Both Nixon in 1972 and Ronald Reagan in 1984 were incumbents with good economies and huge bankrolls. Both the progressive McGovern and the moderate Mondale lost badly. But where are the moderate Democrats sounding the alarm about Bloomberg or Biden or Buttigieg or Klobuchar being another Mondale, being too moderate to defeat Trump? If moderates can evoke McGovern to warn against a progressive nominee, then why can’t progressives evoke Mondale to warn against a moderate nominee?
Ibram X. Kendi: Why I fear a moderate Democratic nominee
For decades, moderate Democrats have repeatedly invoked McGovern’s rout whenever any sort of progressive appears on the political horizon. In recent Democratic primaries, moderates have warned of Howard Dean in 2004, of Barack Obama in 2008, and now, of Warren and Sanders, as the new McGoverns who can’t win.
How are these moderate Democrats running on their electability in 2020 when a moderate Democrat lost to Trump in 2016? How is the electable moderate reborn when it has died so many times in recent presidential elections? Simple: When moderate Democrats lose, they blame everything except the party’s decision to nominate a moderate for president of the United States.
Take the aftermath of the 2016 election. In her memoir, What Happened?, Clinton blamed FBI Director James Comey, Sanders, Russian operatives, sexism, the Green Party nominee Jill Stein, white resentment, the media airtime of Trump and the email scandal, and, bravely, herself. It is undeniable that all of these factors contributed to her defeat. But something even more basic could have been the deciding factor: moderate Democrats nominating Clinton over Sanders. Instead of blaming everyone else, including Clinton, perhaps those Democrats responsible for nominating her should be blaming themselves.
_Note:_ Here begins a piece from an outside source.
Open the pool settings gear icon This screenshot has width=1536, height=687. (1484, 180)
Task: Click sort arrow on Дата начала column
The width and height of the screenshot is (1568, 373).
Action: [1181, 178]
If the roles were reversed, most moderates would almost certainly be imploring progressives to blame themselves. If Sanders had been nominated in 2016, and similar factors contributed to his defeat, then I suspect moderates would not be highlighting all these factors, just as they do not highlight the factors that contributed to McGovern’s loss in 1972. That year, he faced not only a popular incumbent and good economy, but a “dirty tricks” unit that broke into the Watergate complex to wiretap the Democratic National Committee’s headquarters in Washington, D.C. Perhaps most terrible, many moderate Democrats either joined old Lyndon B. Johnson allies in “Democrats for Nixon” efforts or simply refused to offer their public support. Polls showed McGovern far behind Nixon except when paired with Senator Ted Kennedy. But Kennedy declined to run with McGovern, as did five other prominent moderates. McGovern had to settle for Senator Thomas Eagleton, who hurt his already poorly run campaign. If moderates can blame progressives for Clinton’s loss in 2016, then progressives can blame moderates for McGovern’s loss in 1972—and progressives can blame moderates for a Sanders loss in 2020 if moderates withhold support again.